The diesel variations of the Mercedes C-Class, Vito and GLC fashions are the principle ones affected, the ministry stated.
Daimler stated it might refit the software program however didn't admit wrongdoing.
It comes three years after VW admitted having fitted "cheat" devices in autos that made their engines seem much less polluting than they really had been.
About eleven million automobiles worldwide had been affected in that case.
German transport minister Andreas Scheuer stated the ministry and Daimler had "negotiated intensively for many hours" on Monday.

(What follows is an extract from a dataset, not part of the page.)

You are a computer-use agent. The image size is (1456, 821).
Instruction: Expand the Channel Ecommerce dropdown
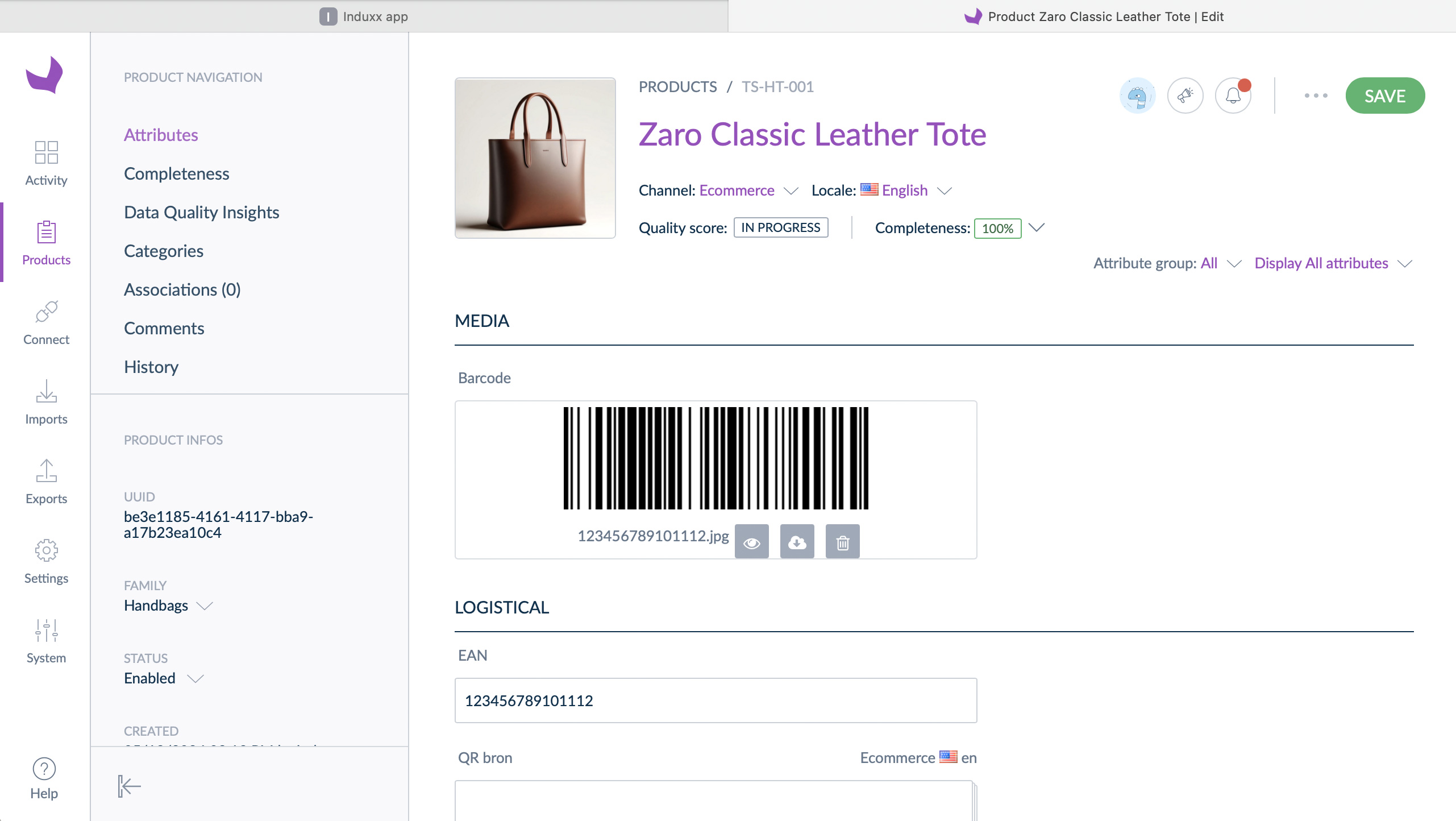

Afterwards the ministry ordered the "immediate" recall of Daimler fashions in Germany as a result of they contained "illegal shutdown devices".
"Daimler states that it will, at maximum speed and with co-operative transparency with the authorities, remove the applications in the engine control system which the government objects to," he stated.
The Transport Ministry solely has authority to power the recall of autos inside Germany.
Daimler refused to elaborate on the place the opposite autos can be recalled. It additionally stated the legality of the software program would nonetheless want to be clarified.
Earlier Daimler chairman, Dieter Zetsche, had stated a technical resolution had been discovered to the software program issues and that he didn't anticipate the corporate to be fined.
It will not be the primary time Daimler has confronted issues with its emissions software program. Last 12 months it retrofitted three million Mercedes diesel automobiles constructed since 2011, however didn't name the train a recall.
Evercore ISI analyst Arndt Ellinghorst stated the recall wouldn't hurt the corporate.
"We don't see any evidence that Daimler was designing software to deliberately cheat on emission testing."
Other automobile makers have been discovered to have fitted defeat devices.
BMW recalled 12,000 diesel automobiles over the problem in February, whereas Porsche recalled 60,000 in May. Neither automobile maker admitted wrongdoing.